■ WHAT THE TASK REQUIRES ■
Your output should be the lines of the data that follow, reproduced exactly from the first through the line bearing "Screen dimensions: 847x193".

(Pixel coordinate grounding data)
----------------
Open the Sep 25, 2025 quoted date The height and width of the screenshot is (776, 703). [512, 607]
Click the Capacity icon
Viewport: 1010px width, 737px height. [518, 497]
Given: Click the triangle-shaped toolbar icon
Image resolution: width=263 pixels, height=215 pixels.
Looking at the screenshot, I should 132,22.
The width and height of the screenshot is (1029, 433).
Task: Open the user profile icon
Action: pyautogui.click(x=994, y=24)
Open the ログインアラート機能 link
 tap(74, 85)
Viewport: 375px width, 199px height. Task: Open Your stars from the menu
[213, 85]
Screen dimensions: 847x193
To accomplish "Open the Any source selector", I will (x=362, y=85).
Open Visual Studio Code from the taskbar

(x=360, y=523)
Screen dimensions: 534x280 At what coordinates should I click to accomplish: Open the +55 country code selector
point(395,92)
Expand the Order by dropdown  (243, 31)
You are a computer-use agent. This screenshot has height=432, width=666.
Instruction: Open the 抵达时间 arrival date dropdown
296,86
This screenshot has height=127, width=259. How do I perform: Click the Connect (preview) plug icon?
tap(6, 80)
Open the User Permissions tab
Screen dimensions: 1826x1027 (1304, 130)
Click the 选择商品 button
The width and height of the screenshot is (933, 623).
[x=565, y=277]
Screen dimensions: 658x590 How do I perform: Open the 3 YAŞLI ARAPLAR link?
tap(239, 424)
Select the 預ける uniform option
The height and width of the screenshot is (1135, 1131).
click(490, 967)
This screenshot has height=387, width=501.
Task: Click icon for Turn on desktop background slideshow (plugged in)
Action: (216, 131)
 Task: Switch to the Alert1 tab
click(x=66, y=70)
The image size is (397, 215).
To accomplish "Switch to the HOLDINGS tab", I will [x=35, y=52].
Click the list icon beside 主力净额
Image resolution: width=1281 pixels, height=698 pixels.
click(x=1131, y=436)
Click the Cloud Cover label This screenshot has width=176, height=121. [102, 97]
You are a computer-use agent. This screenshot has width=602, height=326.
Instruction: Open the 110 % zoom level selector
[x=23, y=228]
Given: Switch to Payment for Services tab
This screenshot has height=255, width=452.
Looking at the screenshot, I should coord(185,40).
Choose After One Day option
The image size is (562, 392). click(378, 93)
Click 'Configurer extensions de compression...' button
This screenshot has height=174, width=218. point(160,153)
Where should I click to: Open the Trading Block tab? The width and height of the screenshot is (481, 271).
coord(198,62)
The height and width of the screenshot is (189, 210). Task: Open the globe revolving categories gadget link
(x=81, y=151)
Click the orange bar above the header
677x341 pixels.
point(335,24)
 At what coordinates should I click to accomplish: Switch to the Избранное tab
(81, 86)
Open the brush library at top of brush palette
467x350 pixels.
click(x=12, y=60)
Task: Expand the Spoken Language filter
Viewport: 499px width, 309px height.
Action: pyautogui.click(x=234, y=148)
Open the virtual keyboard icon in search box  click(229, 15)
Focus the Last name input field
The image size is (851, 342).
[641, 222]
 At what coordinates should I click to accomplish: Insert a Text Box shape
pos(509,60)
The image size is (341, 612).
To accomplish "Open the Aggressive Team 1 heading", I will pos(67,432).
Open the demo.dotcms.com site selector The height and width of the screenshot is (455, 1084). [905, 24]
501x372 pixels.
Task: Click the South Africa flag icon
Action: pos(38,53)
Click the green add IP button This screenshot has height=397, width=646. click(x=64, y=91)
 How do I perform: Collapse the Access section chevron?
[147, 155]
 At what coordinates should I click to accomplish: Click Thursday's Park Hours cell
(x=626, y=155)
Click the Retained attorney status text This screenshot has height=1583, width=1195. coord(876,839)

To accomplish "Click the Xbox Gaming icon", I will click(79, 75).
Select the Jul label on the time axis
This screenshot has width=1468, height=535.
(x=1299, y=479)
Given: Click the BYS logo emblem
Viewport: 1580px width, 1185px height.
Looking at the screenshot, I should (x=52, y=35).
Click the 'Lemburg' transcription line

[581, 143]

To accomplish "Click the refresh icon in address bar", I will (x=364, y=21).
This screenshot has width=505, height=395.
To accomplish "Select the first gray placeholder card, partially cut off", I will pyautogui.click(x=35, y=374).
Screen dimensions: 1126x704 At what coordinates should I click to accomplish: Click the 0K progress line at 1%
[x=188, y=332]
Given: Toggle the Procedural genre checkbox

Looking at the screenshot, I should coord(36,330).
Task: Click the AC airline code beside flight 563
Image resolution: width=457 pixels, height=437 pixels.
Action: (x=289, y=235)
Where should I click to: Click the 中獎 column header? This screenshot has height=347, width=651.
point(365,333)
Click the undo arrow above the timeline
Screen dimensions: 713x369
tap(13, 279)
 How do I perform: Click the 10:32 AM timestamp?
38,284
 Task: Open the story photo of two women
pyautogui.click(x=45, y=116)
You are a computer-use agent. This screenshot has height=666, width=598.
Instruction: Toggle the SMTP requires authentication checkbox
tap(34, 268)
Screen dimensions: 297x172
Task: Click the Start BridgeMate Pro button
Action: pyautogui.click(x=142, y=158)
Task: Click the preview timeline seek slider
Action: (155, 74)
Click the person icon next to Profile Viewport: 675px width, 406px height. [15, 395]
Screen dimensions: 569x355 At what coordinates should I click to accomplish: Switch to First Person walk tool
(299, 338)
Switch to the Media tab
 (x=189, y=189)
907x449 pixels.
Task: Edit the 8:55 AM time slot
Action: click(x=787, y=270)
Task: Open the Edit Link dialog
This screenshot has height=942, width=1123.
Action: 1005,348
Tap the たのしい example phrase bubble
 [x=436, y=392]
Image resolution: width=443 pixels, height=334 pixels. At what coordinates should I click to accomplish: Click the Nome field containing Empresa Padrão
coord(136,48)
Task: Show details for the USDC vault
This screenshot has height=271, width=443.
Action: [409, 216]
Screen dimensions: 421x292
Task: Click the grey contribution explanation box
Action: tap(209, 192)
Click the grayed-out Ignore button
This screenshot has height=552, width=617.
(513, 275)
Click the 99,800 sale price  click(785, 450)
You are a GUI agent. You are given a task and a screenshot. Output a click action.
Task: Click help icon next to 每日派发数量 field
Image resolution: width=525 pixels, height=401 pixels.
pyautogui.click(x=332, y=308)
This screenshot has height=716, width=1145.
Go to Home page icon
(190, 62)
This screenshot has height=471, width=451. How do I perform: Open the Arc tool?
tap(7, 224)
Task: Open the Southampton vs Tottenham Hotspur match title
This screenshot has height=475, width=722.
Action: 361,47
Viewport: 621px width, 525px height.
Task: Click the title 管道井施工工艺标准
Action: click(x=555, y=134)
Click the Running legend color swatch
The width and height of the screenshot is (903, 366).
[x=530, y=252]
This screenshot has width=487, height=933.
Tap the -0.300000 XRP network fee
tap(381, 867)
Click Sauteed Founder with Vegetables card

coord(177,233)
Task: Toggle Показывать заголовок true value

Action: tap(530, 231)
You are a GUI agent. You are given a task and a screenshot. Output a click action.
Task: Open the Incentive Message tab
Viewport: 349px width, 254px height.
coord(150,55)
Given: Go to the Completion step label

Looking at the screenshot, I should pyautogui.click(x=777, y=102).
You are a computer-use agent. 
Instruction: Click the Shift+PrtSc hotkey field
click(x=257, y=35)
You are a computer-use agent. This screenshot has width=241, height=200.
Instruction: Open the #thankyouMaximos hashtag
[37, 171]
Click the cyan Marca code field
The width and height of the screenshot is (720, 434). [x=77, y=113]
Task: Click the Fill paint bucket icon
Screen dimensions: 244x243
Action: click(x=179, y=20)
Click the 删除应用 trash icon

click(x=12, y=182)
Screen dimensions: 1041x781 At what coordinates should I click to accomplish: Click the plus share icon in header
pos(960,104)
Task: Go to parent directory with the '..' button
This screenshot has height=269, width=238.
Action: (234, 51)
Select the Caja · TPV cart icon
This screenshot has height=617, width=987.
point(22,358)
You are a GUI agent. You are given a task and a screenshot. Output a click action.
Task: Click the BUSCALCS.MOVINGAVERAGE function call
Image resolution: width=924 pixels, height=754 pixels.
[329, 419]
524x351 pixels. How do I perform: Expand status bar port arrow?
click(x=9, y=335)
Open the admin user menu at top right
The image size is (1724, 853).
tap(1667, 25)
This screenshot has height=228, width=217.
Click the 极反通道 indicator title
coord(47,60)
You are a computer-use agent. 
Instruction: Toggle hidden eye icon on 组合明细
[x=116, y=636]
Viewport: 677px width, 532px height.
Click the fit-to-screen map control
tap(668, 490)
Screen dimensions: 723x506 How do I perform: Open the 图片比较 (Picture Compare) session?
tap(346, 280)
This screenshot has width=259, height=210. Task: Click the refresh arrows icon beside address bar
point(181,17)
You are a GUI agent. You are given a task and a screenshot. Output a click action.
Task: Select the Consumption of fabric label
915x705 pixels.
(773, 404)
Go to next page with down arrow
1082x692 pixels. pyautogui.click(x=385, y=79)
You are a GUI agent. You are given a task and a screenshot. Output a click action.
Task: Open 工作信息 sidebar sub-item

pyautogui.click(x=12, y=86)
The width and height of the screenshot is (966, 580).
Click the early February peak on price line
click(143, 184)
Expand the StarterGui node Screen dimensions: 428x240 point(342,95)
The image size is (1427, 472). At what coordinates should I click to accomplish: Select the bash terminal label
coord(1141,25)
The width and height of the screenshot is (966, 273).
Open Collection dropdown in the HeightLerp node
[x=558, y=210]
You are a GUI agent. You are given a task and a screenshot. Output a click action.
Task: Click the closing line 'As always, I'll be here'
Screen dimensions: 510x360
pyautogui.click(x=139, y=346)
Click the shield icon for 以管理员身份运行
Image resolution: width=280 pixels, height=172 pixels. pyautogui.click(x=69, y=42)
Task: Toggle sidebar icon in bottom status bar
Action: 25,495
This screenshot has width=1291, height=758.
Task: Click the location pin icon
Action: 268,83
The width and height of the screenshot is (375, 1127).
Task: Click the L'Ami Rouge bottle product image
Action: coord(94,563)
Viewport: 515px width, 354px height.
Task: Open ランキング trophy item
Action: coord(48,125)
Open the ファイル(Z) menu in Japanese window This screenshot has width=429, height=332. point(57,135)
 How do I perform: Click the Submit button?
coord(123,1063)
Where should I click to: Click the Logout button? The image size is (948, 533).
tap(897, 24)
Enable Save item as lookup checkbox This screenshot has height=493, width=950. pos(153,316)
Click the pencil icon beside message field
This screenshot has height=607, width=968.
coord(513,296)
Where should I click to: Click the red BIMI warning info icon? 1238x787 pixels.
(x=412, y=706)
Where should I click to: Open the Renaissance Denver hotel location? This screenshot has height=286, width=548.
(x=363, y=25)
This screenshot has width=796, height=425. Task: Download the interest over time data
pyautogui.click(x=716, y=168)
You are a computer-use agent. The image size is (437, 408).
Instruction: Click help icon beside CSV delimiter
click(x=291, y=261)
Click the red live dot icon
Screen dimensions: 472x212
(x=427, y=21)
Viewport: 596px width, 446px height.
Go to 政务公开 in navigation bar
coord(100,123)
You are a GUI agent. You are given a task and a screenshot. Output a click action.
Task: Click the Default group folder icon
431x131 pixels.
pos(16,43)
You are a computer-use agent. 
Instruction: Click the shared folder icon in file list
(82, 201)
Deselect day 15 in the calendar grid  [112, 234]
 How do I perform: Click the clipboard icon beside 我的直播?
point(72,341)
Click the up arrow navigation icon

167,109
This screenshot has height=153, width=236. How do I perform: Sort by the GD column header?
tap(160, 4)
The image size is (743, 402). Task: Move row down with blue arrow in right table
----------------
■ ANSWER BOX ■
Open the Sep 25, 2025 quoted date The height and width of the screenshot is (776, 703). [512, 607]
Click the Capacity icon
Viewport: 1010px width, 737px height. [518, 497]
Given: Click the triangle-shaped toolbar icon
Image resolution: width=263 pixels, height=215 pixels.
Looking at the screenshot, I should 132,22.
The width and height of the screenshot is (1029, 433).
Task: Open the user profile icon
Action: pyautogui.click(x=994, y=24)
Open the ログインアラート機能 link
 tap(74, 85)
Viewport: 375px width, 199px height. Task: Open Your stars from the menu
[213, 85]
Screen dimensions: 847x193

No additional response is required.